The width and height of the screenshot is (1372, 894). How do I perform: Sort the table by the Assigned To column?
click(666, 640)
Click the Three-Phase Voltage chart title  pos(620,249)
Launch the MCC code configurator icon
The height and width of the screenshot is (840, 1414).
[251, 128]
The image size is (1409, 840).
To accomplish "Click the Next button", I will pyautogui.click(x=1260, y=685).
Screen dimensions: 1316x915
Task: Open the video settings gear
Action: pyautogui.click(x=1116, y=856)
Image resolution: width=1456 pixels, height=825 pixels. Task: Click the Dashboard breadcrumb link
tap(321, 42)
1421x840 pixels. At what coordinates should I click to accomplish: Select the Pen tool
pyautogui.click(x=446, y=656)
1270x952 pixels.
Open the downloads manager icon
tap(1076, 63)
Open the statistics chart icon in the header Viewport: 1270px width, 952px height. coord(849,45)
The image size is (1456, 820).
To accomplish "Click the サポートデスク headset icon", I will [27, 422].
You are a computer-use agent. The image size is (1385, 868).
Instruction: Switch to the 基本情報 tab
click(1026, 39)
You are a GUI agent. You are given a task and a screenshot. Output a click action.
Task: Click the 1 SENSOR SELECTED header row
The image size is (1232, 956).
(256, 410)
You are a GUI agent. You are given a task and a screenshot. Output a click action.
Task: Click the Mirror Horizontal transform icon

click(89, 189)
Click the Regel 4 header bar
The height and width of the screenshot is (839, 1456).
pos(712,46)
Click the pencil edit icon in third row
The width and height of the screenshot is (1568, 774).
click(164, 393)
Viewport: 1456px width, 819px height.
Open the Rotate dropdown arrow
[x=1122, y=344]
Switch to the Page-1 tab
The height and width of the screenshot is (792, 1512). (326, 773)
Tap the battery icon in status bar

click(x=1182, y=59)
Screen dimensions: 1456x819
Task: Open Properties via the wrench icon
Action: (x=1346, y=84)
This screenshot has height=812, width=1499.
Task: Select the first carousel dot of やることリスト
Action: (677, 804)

━━━━━━━━━━━━━━━━━━━━━━━━━━━━━━

### Work order
The answer must be an exact copy of every entry.

### Reply
The width and height of the screenshot is (1372, 894). How do I perform: Sort the table by the Assigned To column?
click(666, 640)
Click the Three-Phase Voltage chart title  pos(620,249)
Launch the MCC code configurator icon
The height and width of the screenshot is (840, 1414).
[251, 128]
The image size is (1409, 840).
To accomplish "Click the Next button", I will pyautogui.click(x=1260, y=685).
Screen dimensions: 1316x915
Task: Open the video settings gear
Action: pyautogui.click(x=1116, y=856)
Image resolution: width=1456 pixels, height=825 pixels. Task: Click the Dashboard breadcrumb link
tap(321, 42)
1421x840 pixels. At what coordinates should I click to accomplish: Select the Pen tool
pyautogui.click(x=446, y=656)
1270x952 pixels.
Open the downloads manager icon
tap(1076, 63)
Open the statistics chart icon in the header Viewport: 1270px width, 952px height. coord(849,45)
The image size is (1456, 820).
To accomplish "Click the サポートデスク headset icon", I will [27, 422].
You are a computer-use agent. The image size is (1385, 868).
Instruction: Switch to the 基本情報 tab
click(1026, 39)
You are a GUI agent. You are given a task and a screenshot. Output a click action.
Task: Click the 1 SENSOR SELECTED header row
The image size is (1232, 956).
(256, 410)
You are a GUI agent. You are given a task and a screenshot. Output a click action.
Task: Click the Mirror Horizontal transform icon

click(89, 189)
Click the Regel 4 header bar
The height and width of the screenshot is (839, 1456).
pos(712,46)
Click the pencil edit icon in third row
The width and height of the screenshot is (1568, 774).
click(164, 393)
Viewport: 1456px width, 819px height.
Open the Rotate dropdown arrow
[x=1122, y=344]
Switch to the Page-1 tab
The height and width of the screenshot is (792, 1512). (326, 773)
Tap the battery icon in status bar

click(x=1182, y=59)
Screen dimensions: 1456x819
Task: Open Properties via the wrench icon
Action: (x=1346, y=84)
This screenshot has height=812, width=1499.
Task: Select the first carousel dot of やることリスト
Action: (677, 804)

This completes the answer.